Energy. The green transition will drive an acceleration of investment in renewables, energy efficiency and clean energy solutions as regulation and increasing pressure from stakeholders drive businesses to pivot away from carbon-intensive assets.

Deal momentum underpinned by key M&A trends and drivers

Strategic need for innovation, technology and growth. Businesses have focused on the digital transformation of their operations over the past several years. Catalyzed by the pandemic outbreak, the speed and scale of the change has significantly increased. Lincoln expects the strategic shift to digital, innovative and disruptive models to continue be an important driver of deals across sectors, as businesses are seeking new ways to grow revenue, increase efficiencies and futureproof their operations.


The era of the pivot. From local independent businesses to large global enterprises, companies that have successfully navigated the COVID-19 pandemic have often pivoted to a business model that is conducive to short-term survival, long-term resilience and growth. Increasingly, traditional companies are pursuing transformative deals to reposition themselves in the new post-pandemic paradigm and align their portfolios to long-term trends.

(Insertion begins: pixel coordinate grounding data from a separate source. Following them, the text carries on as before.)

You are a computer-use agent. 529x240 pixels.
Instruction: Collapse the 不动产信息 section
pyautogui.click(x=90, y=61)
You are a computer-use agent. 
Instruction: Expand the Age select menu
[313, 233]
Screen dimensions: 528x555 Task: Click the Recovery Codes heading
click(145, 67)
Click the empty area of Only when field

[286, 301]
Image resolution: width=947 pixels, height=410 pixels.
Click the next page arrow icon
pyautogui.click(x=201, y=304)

Divestitures to unlock value. Corporate carve-outs and divestitures were an increasingly important factor in 2021 and will continue to be in 2022 as companies look to unlock value, simplify portfolios and strengthen balance sheets. Companies realize the value of being nimble, with the ability to quickly react to an ever-changing environment and potential disruption. In some sectors, the desire for greater financial and operational agility now appears to outweigh the traditional benefits of scale and conglomeration. This fundamental reorientation can, to some extent, be attributed to the resurgence of shareholder activism but should primarily be seen as a product of a world changing at break-neck speed.

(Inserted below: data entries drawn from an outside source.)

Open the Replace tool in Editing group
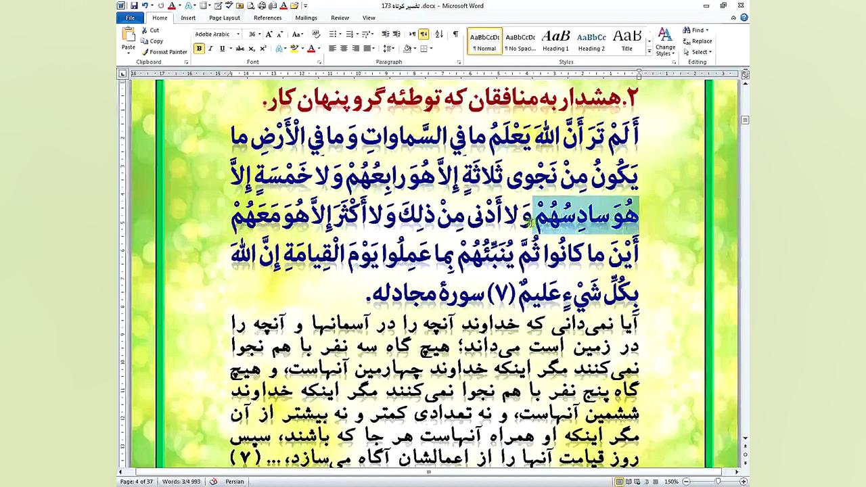The width and height of the screenshot is (866, 487). tap(699, 41)
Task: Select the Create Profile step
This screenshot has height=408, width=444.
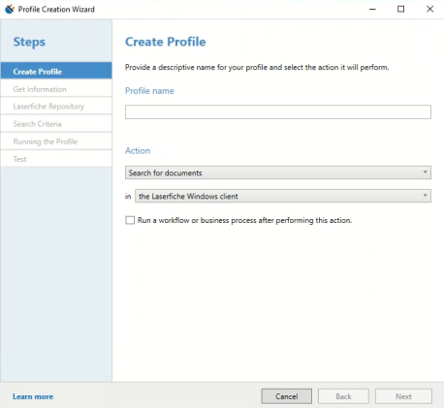Action: (x=56, y=72)

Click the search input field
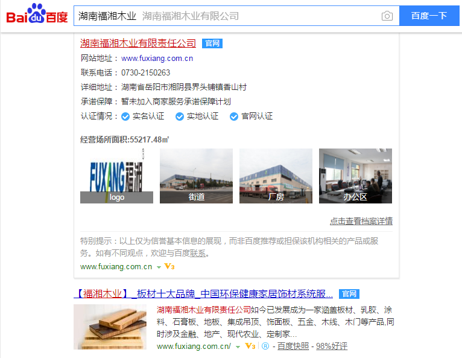(227, 16)
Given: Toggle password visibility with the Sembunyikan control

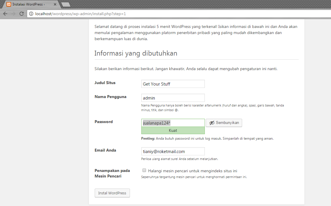Looking at the screenshot, I should [224, 123].

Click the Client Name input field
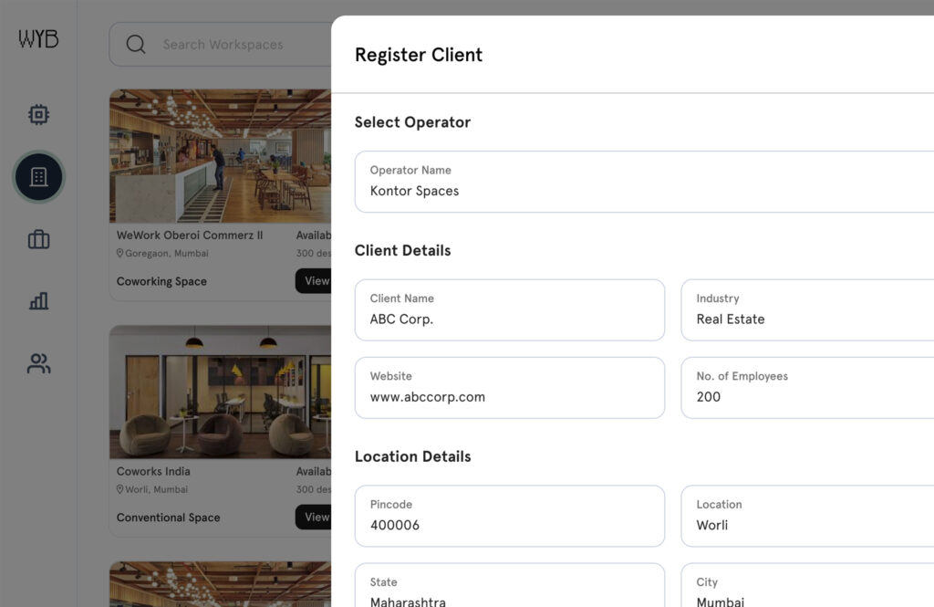click(x=509, y=310)
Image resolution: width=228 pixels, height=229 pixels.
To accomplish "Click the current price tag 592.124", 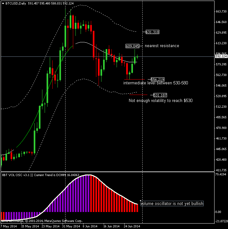I will coord(221,56).
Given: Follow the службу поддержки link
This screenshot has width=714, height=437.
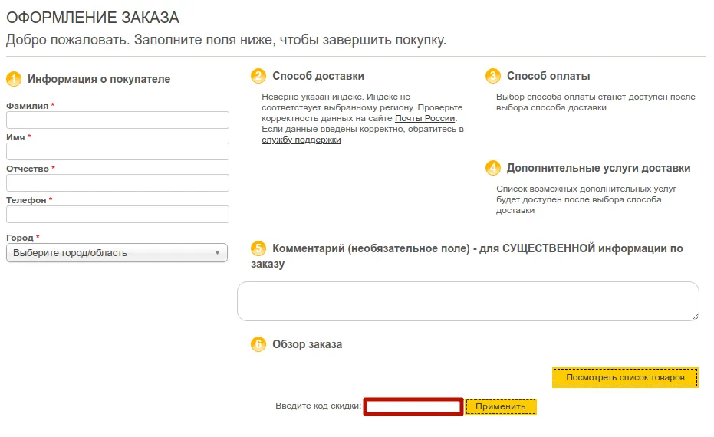Looking at the screenshot, I should (301, 140).
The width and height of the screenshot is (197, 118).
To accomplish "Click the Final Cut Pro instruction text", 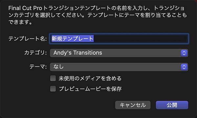I will coord(98,15).
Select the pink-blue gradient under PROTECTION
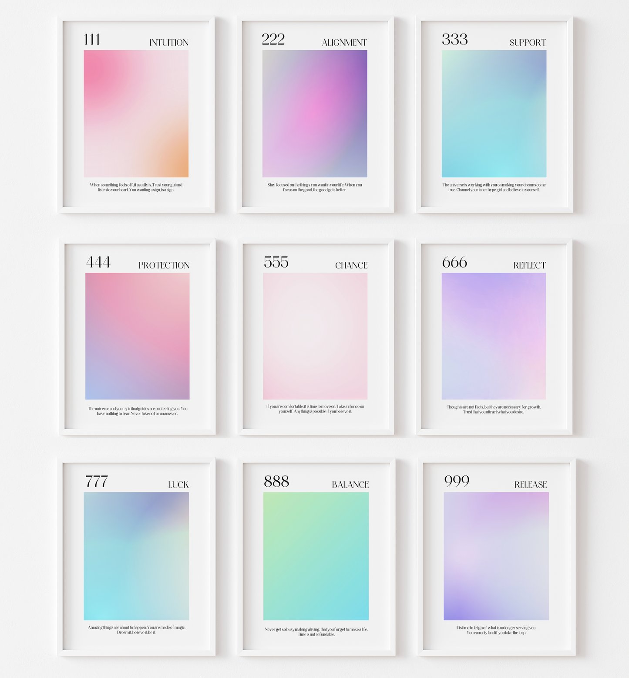629x678 pixels. [x=137, y=336]
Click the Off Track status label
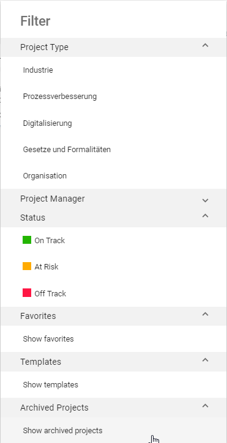Screen dimensions: 227x443 coord(50,293)
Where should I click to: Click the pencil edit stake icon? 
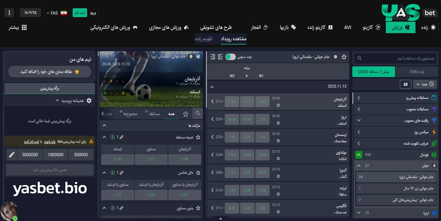click(x=11, y=155)
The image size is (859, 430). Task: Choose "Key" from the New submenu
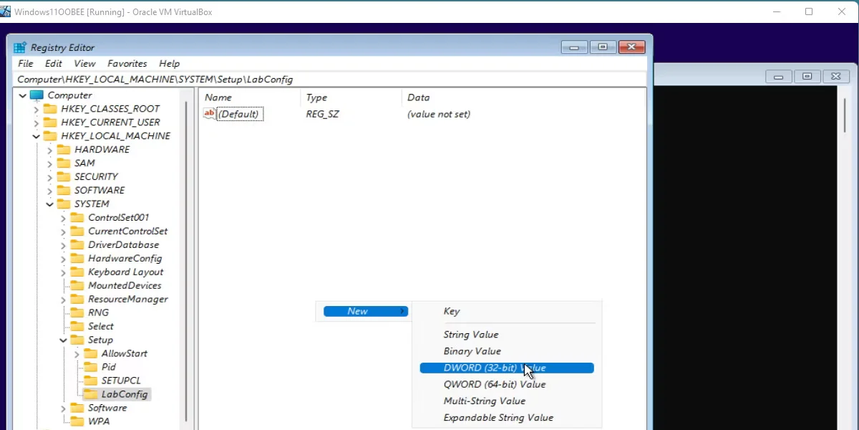pos(451,311)
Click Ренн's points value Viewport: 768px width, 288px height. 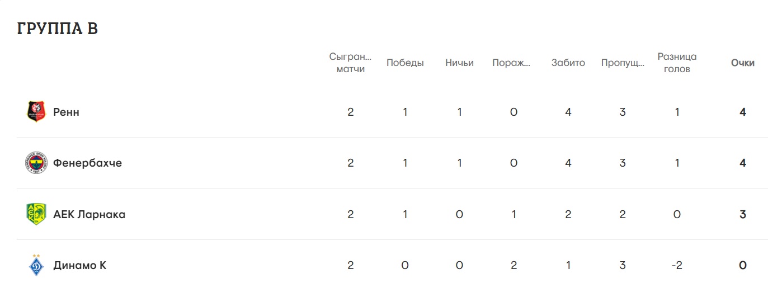742,112
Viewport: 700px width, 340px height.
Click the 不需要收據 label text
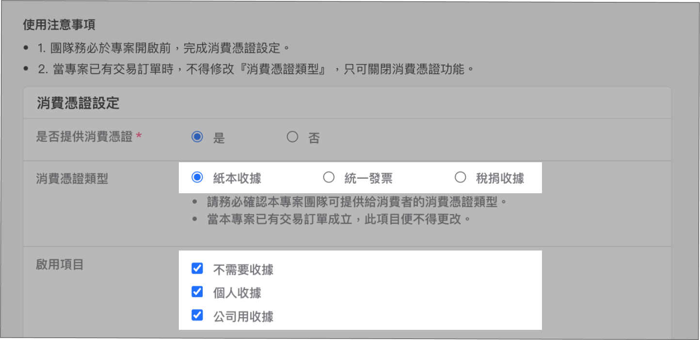pos(243,269)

Resilient and optimized supply chains. Companies continue to leverage M&A to build agility and resilience against prevailing headwinds. Since the COVID-19 pandemic exposed the many vulnerabilities of global supply chains and third-party vendor ecosystems, companies are increasingly shoring up their supply chains to reduce lead times and build greater resilience. We expect onshoring, nearshoring and vertical integration – both upwards, to secure key raw materials or components, and downwards, to control how products are distributed – to drive deal activity in 2022 and beyond, particularly in the manufacturing, pharmaceutical and medical devices sectors. In addition, we see growing interest in supply chain security and risk management and in process optimization – especially data-driven, AI-powered and automated solutions.


Rising impact of ESG as a value and deal driver. The ESG agenda, now climbing toward the top of private company strategies and M&A decision-making, may generate significant deal activity going forward as businesses pivot to improve their environmental footprint and invest in technology and innovative solutions to help accelerate the shift to a sustainable, circular economy. ESG is no longer a fringe concern and will only continue to grow in importance. Environmental, social and governance factors are integrating into business models across sectors; ESG driven M&A is an important means to create growth, gain competitive edge and is key in establishing stakeholder trust.

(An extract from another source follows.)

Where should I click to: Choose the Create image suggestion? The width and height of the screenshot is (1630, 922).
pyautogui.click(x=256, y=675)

ESG is increasingly regarded as a key lever of value and return, and a strong profile opens access to capital, at more favorable terms, as ESG considerations gain more influence on capital allocation decisions and credit ratings.


Sponsors and SPACs putting capital to work. Corporate cash remains at record levels; debt financing is cheap and readily available (for now). Private equity firms were a major driver of the deal flow in 2021 and will likely continue to gain share. They have replenished their coffers through a torrid fundraising spree, they continue to have record levels of dry powder to deploy and in some cases, they have an advantage over strategics in the current tougher antitrust environment. Even though the popularity of SPACs has faltered, about a quarter of SPAC capital is set to expire at the end of 2022 which will likely add billions to dealmaking across a range of sectors.